The address syntax check works similar to the address quality check, but is focused on the syntax of the email address. The input address may include encoded Unicode characters.

To call the syntax check use this syntax:

Syntax…/svc/2.0/address/syntax/<e-mail address>
Example…/svc/2.0/address/syntax/foo@bar.com
ParameterAn email address as last part of the URL

Result

As XML:

<syntaxStatus>
    <decoded>foo@xn—blmchen-o2a.de</decoded>
    <extSyntax>1</extSyntax>
    <result>2</result>
</syntaxStatus>

As JSON:

   {
       "decoded": "foo@xn—blmchen-o2a.de",
       "extSyntax":1
       "result":1,
   }

result

Tests the syntax of the address against the e-mail addressing standards, possible result values are

  • 0: invalid syntax
  • 1: valid syntax
  • 2: probably valid syntax, Unicode problems were solved, see decoded

The test is stricter than the standards because it requires a valid domain name in the address. Localhost addresses and other exotic cases will not be accepted, because it is unlikely that these are e-mail addresses valid for business.

If the syntax result is 0 (invalid) or 2 (probably valid) the structure contains also syntax warnings explaining the problems, see below.

decoded

If the syntax test ended with a result of 2, this field will contain the decoded ASCII address. A syntax test result of 2 means that the address contained Unicode characters (e.g., umlauts, arabic or chinese characters), which are invalid in an e-mail address. These characters were successfully converted and the resulting, valid ASCII address was stored in decoded. Further tests should always use this decoded address.

The decoding during the syntax test is done in two stages:

  1. the local part of the address is checked for German umlauts. If found, they are converted to their usual ASCII counterparts (ü ⟶ ue, ä ⟶ ae, ö ⟶ oe, ß ⟶ ss)
  2. the domain part of the address is transformed to Punycode, according to the standard for international domains

extSyntax

Many e-mail providers have their own rules for valid e-mail addresses of their domains. These ypically include the minimal length of an address, which punctuation characters are allowed etc. The extended syntax check verifies addresses against these rules. Possible results are:

  • 0: invalid syntax for this domain
  • 1: valid syntax for this domain

If the extended syntax check fails, the result structure will include syntax warnings explaining the problem, see below.

syntaxWarnings

If one of the syntax checks fails, the result structure will include one ore more syntaxWarnings elements:

<syntaxStatus>
    ...
    <syntaxWarnings>synm002</syntaxWarnings>
    <syntaxWarnings>....
</syntaxStatus>

Each element contains a message code, which can be used to identify the problem. Check syntax warnings for codes and explanations.

domainScores

The domainScores element consists of a list of similar sounding domain names ordered by a calculated score:

<syntaxStatus>
  ...
  <domainScores>
    <domainScore>
      <domain>teleos-web.de</domain><score>1.0</score>
    </domainScore>
  </domainScores>
</syntaxStatus>

The higher the score the higher is the probability that this domain was intended.

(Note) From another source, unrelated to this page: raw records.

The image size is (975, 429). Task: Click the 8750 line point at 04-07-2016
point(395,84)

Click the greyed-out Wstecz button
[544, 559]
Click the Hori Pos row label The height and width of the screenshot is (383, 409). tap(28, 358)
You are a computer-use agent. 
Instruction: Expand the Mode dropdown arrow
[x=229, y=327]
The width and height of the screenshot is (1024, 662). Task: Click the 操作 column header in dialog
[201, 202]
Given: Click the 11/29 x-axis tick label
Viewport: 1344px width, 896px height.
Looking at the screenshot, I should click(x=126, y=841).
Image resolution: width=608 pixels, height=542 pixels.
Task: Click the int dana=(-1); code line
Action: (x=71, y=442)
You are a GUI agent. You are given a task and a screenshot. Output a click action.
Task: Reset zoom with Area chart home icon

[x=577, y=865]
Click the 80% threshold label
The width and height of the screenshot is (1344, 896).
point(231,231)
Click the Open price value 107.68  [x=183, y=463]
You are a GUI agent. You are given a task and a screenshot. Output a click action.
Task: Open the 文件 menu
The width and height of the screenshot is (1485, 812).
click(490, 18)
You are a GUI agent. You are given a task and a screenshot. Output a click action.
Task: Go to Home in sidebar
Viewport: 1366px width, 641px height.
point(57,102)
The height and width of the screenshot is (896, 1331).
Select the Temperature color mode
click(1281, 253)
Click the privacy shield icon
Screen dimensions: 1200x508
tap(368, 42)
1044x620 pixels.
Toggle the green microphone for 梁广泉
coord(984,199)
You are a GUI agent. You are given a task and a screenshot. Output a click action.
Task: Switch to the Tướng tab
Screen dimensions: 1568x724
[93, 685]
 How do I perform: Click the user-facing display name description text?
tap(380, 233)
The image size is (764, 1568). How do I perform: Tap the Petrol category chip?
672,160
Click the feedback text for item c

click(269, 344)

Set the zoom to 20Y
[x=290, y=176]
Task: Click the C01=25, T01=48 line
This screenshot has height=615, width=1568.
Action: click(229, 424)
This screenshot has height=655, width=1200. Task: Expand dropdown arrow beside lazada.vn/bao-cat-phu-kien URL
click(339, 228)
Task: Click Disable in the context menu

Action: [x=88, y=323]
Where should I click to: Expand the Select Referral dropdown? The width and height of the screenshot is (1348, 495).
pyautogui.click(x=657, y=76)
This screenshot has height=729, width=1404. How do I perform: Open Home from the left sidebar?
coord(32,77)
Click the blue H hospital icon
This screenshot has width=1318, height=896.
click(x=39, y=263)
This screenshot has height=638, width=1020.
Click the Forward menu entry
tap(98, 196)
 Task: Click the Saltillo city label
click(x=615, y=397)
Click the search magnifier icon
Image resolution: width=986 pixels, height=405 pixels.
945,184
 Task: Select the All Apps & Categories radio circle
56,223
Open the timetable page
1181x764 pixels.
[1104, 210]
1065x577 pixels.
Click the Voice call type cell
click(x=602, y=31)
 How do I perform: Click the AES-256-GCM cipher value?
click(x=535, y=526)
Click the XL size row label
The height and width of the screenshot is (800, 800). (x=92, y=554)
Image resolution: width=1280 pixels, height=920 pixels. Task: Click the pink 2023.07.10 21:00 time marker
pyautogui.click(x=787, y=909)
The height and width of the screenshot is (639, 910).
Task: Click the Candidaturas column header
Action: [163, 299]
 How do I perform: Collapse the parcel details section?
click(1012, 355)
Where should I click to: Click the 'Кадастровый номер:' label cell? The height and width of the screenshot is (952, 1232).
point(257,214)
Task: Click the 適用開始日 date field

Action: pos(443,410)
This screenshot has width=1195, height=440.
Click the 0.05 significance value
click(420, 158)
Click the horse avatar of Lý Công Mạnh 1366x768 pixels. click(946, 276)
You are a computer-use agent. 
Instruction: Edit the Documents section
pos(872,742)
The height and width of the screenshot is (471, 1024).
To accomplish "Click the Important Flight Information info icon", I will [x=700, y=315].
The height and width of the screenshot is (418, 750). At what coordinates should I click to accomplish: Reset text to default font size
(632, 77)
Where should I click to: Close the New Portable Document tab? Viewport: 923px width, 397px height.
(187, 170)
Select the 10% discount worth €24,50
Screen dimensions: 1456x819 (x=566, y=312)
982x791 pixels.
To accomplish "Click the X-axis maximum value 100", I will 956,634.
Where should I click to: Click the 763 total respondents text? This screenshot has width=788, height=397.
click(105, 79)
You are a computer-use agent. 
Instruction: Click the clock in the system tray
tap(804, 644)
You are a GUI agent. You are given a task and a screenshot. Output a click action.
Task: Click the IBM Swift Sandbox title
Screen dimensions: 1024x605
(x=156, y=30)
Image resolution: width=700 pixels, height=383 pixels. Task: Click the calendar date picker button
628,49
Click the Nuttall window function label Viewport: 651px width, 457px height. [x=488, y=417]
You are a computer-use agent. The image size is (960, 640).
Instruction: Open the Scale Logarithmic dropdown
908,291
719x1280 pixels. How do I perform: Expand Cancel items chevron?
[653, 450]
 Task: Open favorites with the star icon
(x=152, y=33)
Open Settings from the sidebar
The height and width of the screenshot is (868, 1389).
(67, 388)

The system calculates the score by searching for similar domain names that are popular with e-mail marketing users.

Functionality

This section describes the execution of the address quality check in detail. The check consist of the following steps:

  1. checking the mailbox (local part) of the address for Unicode characters. Unicode is not allowed in the local part, so this routine only checks for typical, language-specific typos. Currently this includes only German umlauts. If found, they are converted to their usual ASCII counterparts: ü ⟶ ue, ä ⟶ ae, ö ⟶ oe, ß ⟶ ss. If at least one of these conversions happens, the syntax warning synm018 is added to the result, and the decoded ASCII value of the mailbox is stored in decoded.
  2. checking the domain name of the address for Unicode characters. If Unicode is found, the domain is probably an IRI, and the domain name will be transformed according to the Punycode standard (RFC 3942). In this case the syntax warning synm017 is added to the result, and the decoded ASCII value of the domain name is stored in decoded.
  3. checking the syntax according to the standards. As mentioned above, exotic cases, like localhost addresses or addresses with comments, will be rejected. It expects real addresses usable for e-mail transfer accross domains. If the snytax check fails, the test assumes an input error and result includes a list of similar sounding, popular domain names, taken from the domain_response table, in domainScores.
  4. checking the syntax against the rulebase of extended syntax criteria. These are provider-specific syntax rules that can be changed in the rulebase, without recoding.

Each execution of a quality check will be documented as a business event (database table business_event) with type 103.